Using Sample Size Estimates to Build an Optimization Roadmap
You have put a tremendous amount of effort into compiling a prioritized list of test ideas for your Optimization roadmap. It’s taken months to build and includes data analysis, coordinating and facilitating ideation sessions across the organization, and ranking test ideas based upon potential impact. Now you are tasked with building out the Optimization roadmap on the calendar for the next several months and now you are to deliver your strategy to your VP……but, you’re not quite sure how to plan all of these test ideas into an integrated schedule on the calendar. Not to mention the complications that come with running overlapping tests on the same site pages.
This is where Sample Size calculations come in handy. The benefit of a Sample Size calculation is that it gives you a good estimate of how long your test needs to run in order to reach statistical significance in the data, which results in more accurate project planning overall.

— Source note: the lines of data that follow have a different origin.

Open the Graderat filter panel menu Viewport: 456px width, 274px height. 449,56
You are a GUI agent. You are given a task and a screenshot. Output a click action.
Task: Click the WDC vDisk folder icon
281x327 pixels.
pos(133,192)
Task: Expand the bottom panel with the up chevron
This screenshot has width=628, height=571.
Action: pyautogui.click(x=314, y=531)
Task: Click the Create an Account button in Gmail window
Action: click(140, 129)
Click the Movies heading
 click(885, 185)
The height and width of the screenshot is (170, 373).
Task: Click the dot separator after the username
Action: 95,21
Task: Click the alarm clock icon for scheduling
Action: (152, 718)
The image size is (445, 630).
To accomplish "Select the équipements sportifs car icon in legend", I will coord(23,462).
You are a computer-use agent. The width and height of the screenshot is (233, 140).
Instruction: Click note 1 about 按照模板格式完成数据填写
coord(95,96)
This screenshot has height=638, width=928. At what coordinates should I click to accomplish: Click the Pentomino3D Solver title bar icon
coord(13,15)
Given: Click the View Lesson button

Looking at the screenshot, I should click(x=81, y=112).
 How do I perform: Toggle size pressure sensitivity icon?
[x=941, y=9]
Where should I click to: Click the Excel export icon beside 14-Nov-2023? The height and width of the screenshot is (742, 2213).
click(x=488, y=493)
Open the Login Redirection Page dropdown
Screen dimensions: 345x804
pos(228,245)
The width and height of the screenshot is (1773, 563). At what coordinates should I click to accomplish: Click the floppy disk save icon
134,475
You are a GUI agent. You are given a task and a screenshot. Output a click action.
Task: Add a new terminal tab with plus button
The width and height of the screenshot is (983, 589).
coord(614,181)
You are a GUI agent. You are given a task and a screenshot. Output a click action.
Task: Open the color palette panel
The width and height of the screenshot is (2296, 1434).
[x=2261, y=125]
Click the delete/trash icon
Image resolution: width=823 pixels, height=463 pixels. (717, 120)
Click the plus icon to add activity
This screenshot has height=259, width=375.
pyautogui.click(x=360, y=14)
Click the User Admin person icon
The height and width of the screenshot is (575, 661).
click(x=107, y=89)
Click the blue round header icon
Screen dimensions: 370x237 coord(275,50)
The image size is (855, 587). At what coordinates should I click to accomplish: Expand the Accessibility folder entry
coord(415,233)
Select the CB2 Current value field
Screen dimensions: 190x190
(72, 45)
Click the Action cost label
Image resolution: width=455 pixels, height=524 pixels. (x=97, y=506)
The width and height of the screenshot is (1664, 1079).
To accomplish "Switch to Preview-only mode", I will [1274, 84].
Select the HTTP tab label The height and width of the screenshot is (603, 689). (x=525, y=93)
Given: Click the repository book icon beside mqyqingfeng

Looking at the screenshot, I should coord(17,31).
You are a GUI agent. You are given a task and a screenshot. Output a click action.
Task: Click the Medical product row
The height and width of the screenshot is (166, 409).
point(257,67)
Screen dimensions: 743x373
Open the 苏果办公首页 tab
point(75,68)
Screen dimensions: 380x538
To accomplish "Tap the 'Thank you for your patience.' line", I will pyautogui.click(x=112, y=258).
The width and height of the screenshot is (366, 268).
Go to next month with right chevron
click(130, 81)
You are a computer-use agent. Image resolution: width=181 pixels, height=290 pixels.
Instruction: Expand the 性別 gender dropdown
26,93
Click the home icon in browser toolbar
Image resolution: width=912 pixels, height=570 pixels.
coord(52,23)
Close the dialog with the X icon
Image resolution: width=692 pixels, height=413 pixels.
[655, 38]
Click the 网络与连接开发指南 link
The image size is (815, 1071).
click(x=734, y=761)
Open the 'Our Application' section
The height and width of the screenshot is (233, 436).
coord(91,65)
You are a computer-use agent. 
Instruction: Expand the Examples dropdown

Let’s discuss a few use cases for Sample Size calculations, as well as steps on how to properly perform one.
USE CASE #1 – IT RELEASE COORDINATION
Let’s say you have an IT release coming up in 2 weeks and you want to know whether or not to launch your test before or after the release is complete. Running a Sample Size calculation for your test will help you make a sound decision on when to launch. For example, if your Sample Size calculation result is 3 weeks, then now you know that you should wait until after the IT release is complete to launch your test.
USE CASE #2 – SAME PAGE TESTS
Another example is when you have several test ideas that you want to run on the same page, for example your Product Detail Page (PDP). If you don’t have enough traffic to your site, you may to run these tests sequentially, as compared to using test swim lanes to run mutually exclusive tests at the same time. You can now map out when to start and stop each PDP test on your calendar.
USE CASE #3 – NUMBER OF TEST VARIANTS
There may be tests that you want to run that have more than one test variant. What if your design team comes up with 5 test variants? How will that impact how long you have to run your test? You can run your Sample Size calculation a few times depending upon the number of test variants, which will give you an idea of how much longer a test would need to run to reach statistical significance depending upon how many test variants are in play. The more test variants you have, the longer the test will need to run to reach statistical significance.
USE CASE #4 – CHANGING PROMOTIONS
A final use case is when you have promotions changing every 2 weeks on your Home Page and you want to run a test on your Home Page. When should you launch your test so that it is not still running during a promotion change? You run a Sample Size calculation and determine that your Home Page test needs to run 1 week in order to reach statistical significance. Now you can time your test launch so that it does run during a Home Page promotion switch.
Now that we’ve reviewed a few use cases, let’s dig into how to actually calculate your Sample Size. First off, there a few data inputs that you need to gather in preparing to run the calculation.
DATA INPUT REQUIRED
Confidence level: % of time that you would get the same results if the test were repeated
Statistical power: How likely the test is to distinguish an actual effect from one of chance
Baseline conversion rate: The conversion rate for the control group
Daily visits to test page: Daily traffic to the test page
# of offers: # of test variations including the control group
Test lift assumption : Your estimate of the impact lift of the test variant
Once you have the data inputs above, you can perform your Sample Size calculation. HERE is one that we like to use from Adobe Target:
Here are the data inputs for the example Sample Size calculation above:
Confidence level: 95%
Statistical power: 80%
Baseline conversion rate: 5%
Daily visits to test page: 7,500
# of offers: 2
Test lift assumption: 15%
So what do the results tell us? In this case, you would want to run your test for 1 week in order to reach statistical significance, assuming a 15% lift in conversions as compared to your control group.
In one of our use cases above, we discussed how the # of test variants could affect how long the test needs to run to reach statistical significance. You just got an email from the Design team requesting that another 2 design variations be added to your test and you’re curious as to whether or not this change will have an impact on the test run length that you calculated above. So you re-run the Sample Size calculation, this time using 4 variations including control, and you determine the test will have to run an additional week – 2 weeks in total – in order to reach statistical significance.
Bonus Material:
(1) Stop your test once you reach the estimated test run length so as to avoid any Type I errors in your test results.
(2) Re-run the Sample Size after a few days with live data from the test and see if this changes how long your test should run. Sometimes, the data from analytics used for your assumptions can differ from what the test is actually showing.
You now have an awesome tool in your Optimization toolbox to help you map out a well thought-out, data-driven, and successful testing roadmap.